What to work on:
A verbatim copy of the listing is needed; pictures are to be left out.
*** Provided records Section Begins ***
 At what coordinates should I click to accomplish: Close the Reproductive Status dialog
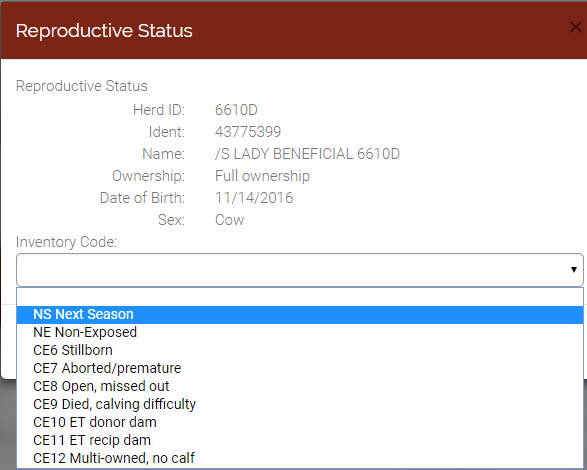[575, 27]
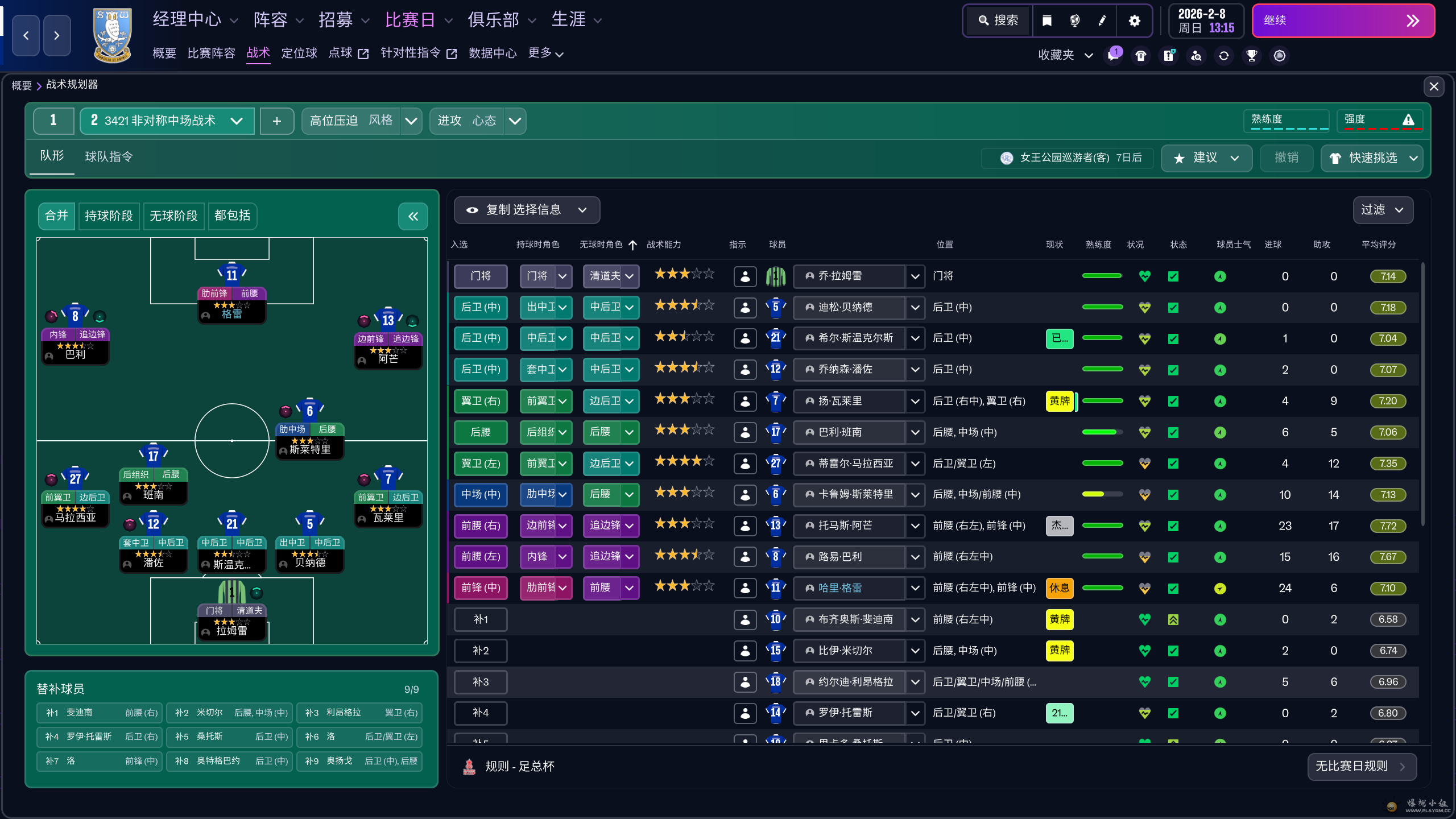The width and height of the screenshot is (1456, 819).
Task: Click the message notification bubble icon
Action: [x=1114, y=55]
*** Provided records Section Ends ***
Output:
 At what coordinates should I click to accomplish: Close the Reproductive Status dialog
[575, 27]
The width and height of the screenshot is (1456, 819).
Task: Click the message notification bubble icon
Action: [x=1114, y=55]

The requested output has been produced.